“Ketiganya berkenalan satu sama lain dan kemudian menjadi radikal mulai tahun 2018. Seiring waktu, mereka mengembangkan jaringan kontak online asing yang pro-militan, termasuk pacar online yang berbagi ideologi pro-ISIS mereka,”
Lapan6Online : Tiga orang wanita asal Indonesia ditahan di Singapura di bawah Undang-Undang Keamanan Dalam Negeri (ISA).
Ketiganya merupakan Tenaga Kerja Indonesia (TKI) yang bekerja sebagai pekerja rumah tangga di Singapura.
Menurut Kementerian Dalam Negeri Singapura (Senin, 23/9/2019) dalam keterangannya, mereka tengah diinvestigasi karena dituding melakukan kegiatan pendaan terorisme.
Ketiga wanita itu adalah Anindia Afiyantari yang berusia 30 tahun, Retno Hernayani yang berusia 36 tahun, dan Turmini yang berusia 31 tahun.
Mereka telah bekerja sebagai pekerja rumah tangga di Singapura selama antara enam hingga 13 tahun.
Menurut keterangan yang sama, ketiganya berkenalan satu sama lain dan kemudian menjadi radikal mulai tahun 2018.
Mulanya, Anindia dan Retno pertama kali bertemu di sebuah pertemuan sosial di Singapura selama hari libur mereka. Sementara Turmini terhubung dengan mereka di media sosial.
“Seiring waktu, mereka mengembangkan jaringan kontak online asing yang pro-militan, termasuk pacar online yang berbagi ideologi pro-ISIS mereka,” begitu bunyi keterangan Kementerian Dalam Negeri Singapura.
Anindia dan Retno kemudian ingin melakukan perjalanan ke Suriah dan bergabung dengan ISIS. Mereka bahkan menyatakan siap untuk mengangkat senjata bagi kelompok teror di Suriah dan menjadi pembom bunuh diri.
Mereka juga melakukan kontak online dan berencana untuk bermigrasi ke Filipina selatan, Afghanistan atau Afrika untuk bergabung dengan kelompok pro-Islam radikan di daerah-daerah tersebut.
Dalam investigasi pihak berwenang Singapura, Retno percaya bahwa umat Islam berkewajiban untuk melakukan perjalanan ke zona konflik lainnya seperti Palestina dan Kashmir untuk berperang melawan musuh-musuh Islam.

• Tugas 1
Tuliskan ulang secara persis bagian berita tentang tiga TKI yang ditahan di Singapura, dari "Menurut Kementerian Dalam" sampai "di media sosial.".

• Bahan yang Disediakan

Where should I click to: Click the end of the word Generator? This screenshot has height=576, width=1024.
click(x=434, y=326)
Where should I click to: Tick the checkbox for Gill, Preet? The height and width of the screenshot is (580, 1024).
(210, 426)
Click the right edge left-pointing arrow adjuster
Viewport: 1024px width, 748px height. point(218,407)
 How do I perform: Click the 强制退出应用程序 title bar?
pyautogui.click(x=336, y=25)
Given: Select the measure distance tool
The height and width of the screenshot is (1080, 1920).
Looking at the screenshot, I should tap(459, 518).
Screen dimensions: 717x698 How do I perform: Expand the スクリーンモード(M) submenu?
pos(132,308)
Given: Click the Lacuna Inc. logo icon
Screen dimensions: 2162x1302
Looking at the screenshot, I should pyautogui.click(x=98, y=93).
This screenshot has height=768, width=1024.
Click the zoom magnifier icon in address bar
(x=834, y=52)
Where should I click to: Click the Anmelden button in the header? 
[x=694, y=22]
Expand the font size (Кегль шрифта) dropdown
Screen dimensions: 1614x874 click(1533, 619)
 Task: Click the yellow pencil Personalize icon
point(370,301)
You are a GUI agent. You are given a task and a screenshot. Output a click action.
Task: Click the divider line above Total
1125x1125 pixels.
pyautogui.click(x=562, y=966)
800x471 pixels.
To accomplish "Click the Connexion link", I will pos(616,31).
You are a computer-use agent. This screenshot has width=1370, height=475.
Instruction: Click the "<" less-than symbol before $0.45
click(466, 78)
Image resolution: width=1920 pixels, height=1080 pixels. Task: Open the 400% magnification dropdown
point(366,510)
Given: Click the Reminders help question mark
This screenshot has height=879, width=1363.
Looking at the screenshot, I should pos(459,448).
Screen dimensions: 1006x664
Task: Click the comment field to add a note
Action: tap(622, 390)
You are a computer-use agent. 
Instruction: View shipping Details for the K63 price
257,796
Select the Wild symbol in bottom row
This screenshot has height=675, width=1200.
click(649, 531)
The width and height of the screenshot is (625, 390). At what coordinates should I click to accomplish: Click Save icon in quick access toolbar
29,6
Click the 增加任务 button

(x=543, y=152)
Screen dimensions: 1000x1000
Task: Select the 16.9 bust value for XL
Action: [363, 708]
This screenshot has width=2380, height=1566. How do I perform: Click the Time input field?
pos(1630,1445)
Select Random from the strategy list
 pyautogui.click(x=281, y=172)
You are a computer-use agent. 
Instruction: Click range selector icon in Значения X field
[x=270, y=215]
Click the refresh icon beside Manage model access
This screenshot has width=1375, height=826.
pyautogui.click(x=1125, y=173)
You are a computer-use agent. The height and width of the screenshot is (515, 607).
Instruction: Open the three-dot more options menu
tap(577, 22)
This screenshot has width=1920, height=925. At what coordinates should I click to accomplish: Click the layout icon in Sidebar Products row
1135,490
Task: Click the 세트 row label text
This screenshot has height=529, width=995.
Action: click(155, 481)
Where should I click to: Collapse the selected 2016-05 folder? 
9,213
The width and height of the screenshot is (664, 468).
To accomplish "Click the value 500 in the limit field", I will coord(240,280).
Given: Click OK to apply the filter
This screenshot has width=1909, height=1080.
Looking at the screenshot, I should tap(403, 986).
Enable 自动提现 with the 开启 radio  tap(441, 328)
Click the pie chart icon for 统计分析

• Tugas 2
Kumpulkan setiap baris catatan yang mengandung kata "agent". Huruf besar dan kecil dibedakan.

• Hasil Latihan 1
Menurut Kementerian Dalam Negeri Singapura (Senin, 23/9/2019) dalam keterangannya, mereka tengah diinvestigasi karena dituding melakukan kegiatan pendaan terorisme.
Ketiga wanita itu adalah Anindia Afiyantari yang berusia 30 tahun, Retno Hernayani yang berusia 36 tahun, dan Turmini yang berusia 31 tahun.
Mereka telah bekerja sebagai pekerja rumah tangga di Singapura selama antara enam hingga 13 tahun.
Menurut keterangan yang sama, ketiganya berkenalan satu sama lain dan kemudian menjadi radikal mulai tahun 2018.
Mulanya, Anindia dan Retno pertama kali bertemu di sebuah pertemuan sosial di Singapura selama hari libur mereka. Sementara Turmini terhubung dengan mereka di media sosial.

• Hasil Latihan 2
You are a GUI agent. You are given a task and a screenshot. Output a click action.
You are a computer-use agent. This screenshot has width=1370, height=475.
You are a computer-use agent. 
You are a computer-use agent. 
You are a computer-use agent. The height and width of the screenshot is (515, 607).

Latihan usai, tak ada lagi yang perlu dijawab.